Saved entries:
==============================

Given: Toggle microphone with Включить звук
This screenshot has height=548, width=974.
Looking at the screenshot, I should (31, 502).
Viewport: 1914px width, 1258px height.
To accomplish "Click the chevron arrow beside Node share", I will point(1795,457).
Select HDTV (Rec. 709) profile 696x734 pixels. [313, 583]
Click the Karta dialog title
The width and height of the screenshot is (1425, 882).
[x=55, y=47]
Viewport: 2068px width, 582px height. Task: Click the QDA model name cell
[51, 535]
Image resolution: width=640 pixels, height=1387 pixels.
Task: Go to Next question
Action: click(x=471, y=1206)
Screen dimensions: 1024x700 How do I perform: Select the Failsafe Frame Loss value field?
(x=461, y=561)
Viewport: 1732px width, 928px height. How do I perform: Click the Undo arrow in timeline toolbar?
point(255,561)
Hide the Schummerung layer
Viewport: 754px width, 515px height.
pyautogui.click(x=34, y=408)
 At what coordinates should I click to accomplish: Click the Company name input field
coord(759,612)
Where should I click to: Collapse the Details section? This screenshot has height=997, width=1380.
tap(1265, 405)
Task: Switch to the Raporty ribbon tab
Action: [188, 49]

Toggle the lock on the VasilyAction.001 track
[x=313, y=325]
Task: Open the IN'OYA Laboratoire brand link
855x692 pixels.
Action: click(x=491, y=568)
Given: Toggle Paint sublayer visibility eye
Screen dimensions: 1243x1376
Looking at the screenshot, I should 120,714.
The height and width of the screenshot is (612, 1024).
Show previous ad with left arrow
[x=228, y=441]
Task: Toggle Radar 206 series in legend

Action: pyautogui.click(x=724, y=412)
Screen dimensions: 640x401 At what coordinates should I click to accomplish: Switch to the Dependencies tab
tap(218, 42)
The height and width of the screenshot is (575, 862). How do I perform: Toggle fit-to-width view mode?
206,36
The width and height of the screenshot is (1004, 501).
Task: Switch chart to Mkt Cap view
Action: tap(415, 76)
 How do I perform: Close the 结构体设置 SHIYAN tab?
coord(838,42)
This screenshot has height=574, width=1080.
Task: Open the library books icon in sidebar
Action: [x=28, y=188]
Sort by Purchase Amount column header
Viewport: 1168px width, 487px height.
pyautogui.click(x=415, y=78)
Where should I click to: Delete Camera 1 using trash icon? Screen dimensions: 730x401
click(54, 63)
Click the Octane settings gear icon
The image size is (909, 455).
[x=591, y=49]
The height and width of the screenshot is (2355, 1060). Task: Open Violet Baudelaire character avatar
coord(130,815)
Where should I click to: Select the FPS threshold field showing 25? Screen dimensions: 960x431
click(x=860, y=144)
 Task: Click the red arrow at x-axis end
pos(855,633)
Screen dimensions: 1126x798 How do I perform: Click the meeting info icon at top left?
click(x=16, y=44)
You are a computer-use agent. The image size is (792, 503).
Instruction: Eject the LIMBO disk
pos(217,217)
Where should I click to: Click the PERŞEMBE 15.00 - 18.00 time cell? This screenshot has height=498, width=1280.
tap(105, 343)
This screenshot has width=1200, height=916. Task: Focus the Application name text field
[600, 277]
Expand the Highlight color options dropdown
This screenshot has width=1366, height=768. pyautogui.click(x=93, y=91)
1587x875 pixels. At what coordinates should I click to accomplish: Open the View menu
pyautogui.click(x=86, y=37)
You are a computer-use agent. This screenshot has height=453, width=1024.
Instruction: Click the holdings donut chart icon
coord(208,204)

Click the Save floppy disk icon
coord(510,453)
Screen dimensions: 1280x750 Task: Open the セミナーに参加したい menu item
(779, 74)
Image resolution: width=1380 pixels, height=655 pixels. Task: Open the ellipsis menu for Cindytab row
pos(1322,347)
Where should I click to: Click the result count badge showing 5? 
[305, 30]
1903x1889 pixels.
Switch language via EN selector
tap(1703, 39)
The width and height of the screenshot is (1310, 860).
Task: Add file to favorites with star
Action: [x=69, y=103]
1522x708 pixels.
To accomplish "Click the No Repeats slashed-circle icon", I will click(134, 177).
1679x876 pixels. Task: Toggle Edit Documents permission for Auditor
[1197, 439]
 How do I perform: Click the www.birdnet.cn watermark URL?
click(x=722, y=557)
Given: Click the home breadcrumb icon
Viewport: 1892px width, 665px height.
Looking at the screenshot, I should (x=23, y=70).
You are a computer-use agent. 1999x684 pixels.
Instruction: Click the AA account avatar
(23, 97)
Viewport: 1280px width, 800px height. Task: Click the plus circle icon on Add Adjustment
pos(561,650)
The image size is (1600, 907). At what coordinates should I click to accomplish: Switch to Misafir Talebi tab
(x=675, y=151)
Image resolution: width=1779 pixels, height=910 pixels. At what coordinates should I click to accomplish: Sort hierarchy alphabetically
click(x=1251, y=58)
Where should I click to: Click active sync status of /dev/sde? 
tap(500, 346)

==============================

DESCRIPTION OF THE TASK:
Every single record must be transcribed exactly as it stands.

SOLUTION FOR THIS EXERCISE:
Given: Toggle microphone with Включить звук
This screenshot has height=548, width=974.
Looking at the screenshot, I should (31, 502).
Viewport: 1914px width, 1258px height.
To accomplish "Click the chevron arrow beside Node share", I will point(1795,457).
Select HDTV (Rec. 709) profile 696x734 pixels. [313, 583]
Click the Karta dialog title
The width and height of the screenshot is (1425, 882).
[x=55, y=47]
Viewport: 2068px width, 582px height. Task: Click the QDA model name cell
[51, 535]
Image resolution: width=640 pixels, height=1387 pixels.
Task: Go to Next question
Action: click(x=471, y=1206)
Screen dimensions: 1024x700 How do I perform: Select the Failsafe Frame Loss value field?
(x=461, y=561)
Viewport: 1732px width, 928px height. How do I perform: Click the Undo arrow in timeline toolbar?
point(255,561)
Hide the Schummerung layer
Viewport: 754px width, 515px height.
pyautogui.click(x=34, y=408)
 At what coordinates should I click to accomplish: Click the Company name input field
coord(759,612)
Where should I click to: Collapse the Details section? This screenshot has height=997, width=1380.
tap(1265, 405)
Task: Switch to the Raporty ribbon tab
Action: [188, 49]

Toggle the lock on the VasilyAction.001 track
[x=313, y=325]
Task: Open the IN'OYA Laboratoire brand link
855x692 pixels.
Action: click(x=491, y=568)
Given: Toggle Paint sublayer visibility eye
Screen dimensions: 1243x1376
Looking at the screenshot, I should 120,714.
The height and width of the screenshot is (612, 1024).
Show previous ad with left arrow
[x=228, y=441]
Task: Toggle Radar 206 series in legend

Action: pyautogui.click(x=724, y=412)
Screen dimensions: 640x401 At what coordinates should I click to accomplish: Switch to the Dependencies tab
tap(218, 42)
The height and width of the screenshot is (575, 862). How do I perform: Toggle fit-to-width view mode?
206,36
The width and height of the screenshot is (1004, 501).
Task: Switch chart to Mkt Cap view
Action: tap(415, 76)
 How do I perform: Close the 结构体设置 SHIYAN tab?
coord(838,42)
This screenshot has height=574, width=1080.
Task: Open the library books icon in sidebar
Action: [x=28, y=188]
Sort by Purchase Amount column header
Viewport: 1168px width, 487px height.
pyautogui.click(x=415, y=78)
Where should I click to: Delete Camera 1 using trash icon? Screen dimensions: 730x401
click(54, 63)
Click the Octane settings gear icon
The image size is (909, 455).
[x=591, y=49]
The height and width of the screenshot is (2355, 1060). Task: Open Violet Baudelaire character avatar
coord(130,815)
Where should I click to: Select the FPS threshold field showing 25? Screen dimensions: 960x431
click(x=860, y=144)
 Task: Click the red arrow at x-axis end
pos(855,633)
Screen dimensions: 1126x798 How do I perform: Click the meeting info icon at top left?
click(x=16, y=44)
You are a computer-use agent. The image size is (792, 503).
Instruction: Eject the LIMBO disk
pos(217,217)
Where should I click to: Click the PERŞEMBE 15.00 - 18.00 time cell? This screenshot has height=498, width=1280.
tap(105, 343)
This screenshot has width=1200, height=916. Task: Focus the Application name text field
[600, 277]
Expand the Highlight color options dropdown
This screenshot has width=1366, height=768. pyautogui.click(x=93, y=91)
1587x875 pixels. At what coordinates should I click to accomplish: Open the View menu
pyautogui.click(x=86, y=37)
You are a computer-use agent. This screenshot has height=453, width=1024.
Instruction: Click the holdings donut chart icon
coord(208,204)

Click the Save floppy disk icon
coord(510,453)
Screen dimensions: 1280x750 Task: Open the セミナーに参加したい menu item
(779, 74)
Image resolution: width=1380 pixels, height=655 pixels. Task: Open the ellipsis menu for Cindytab row
pos(1322,347)
Where should I click to: Click the result count badge showing 5? 
[305, 30]
1903x1889 pixels.
Switch language via EN selector
tap(1703, 39)
The width and height of the screenshot is (1310, 860).
Task: Add file to favorites with star
Action: [x=69, y=103]
1522x708 pixels.
To accomplish "Click the No Repeats slashed-circle icon", I will click(134, 177).
1679x876 pixels. Task: Toggle Edit Documents permission for Auditor
[1197, 439]
 How do I perform: Click the www.birdnet.cn watermark URL?
click(x=722, y=557)
Given: Click the home breadcrumb icon
Viewport: 1892px width, 665px height.
Looking at the screenshot, I should (x=23, y=70).
You are a computer-use agent. 1999x684 pixels.
Instruction: Click the AA account avatar
(23, 97)
Viewport: 1280px width, 800px height. Task: Click the plus circle icon on Add Adjustment
pos(561,650)
The image size is (1600, 907). At what coordinates should I click to accomplish: Switch to Misafir Talebi tab
(x=675, y=151)
Image resolution: width=1779 pixels, height=910 pixels. At what coordinates should I click to accomplish: Sort hierarchy alphabetically
click(x=1251, y=58)
Where should I click to: Click active sync status of /dev/sde? 
tap(500, 346)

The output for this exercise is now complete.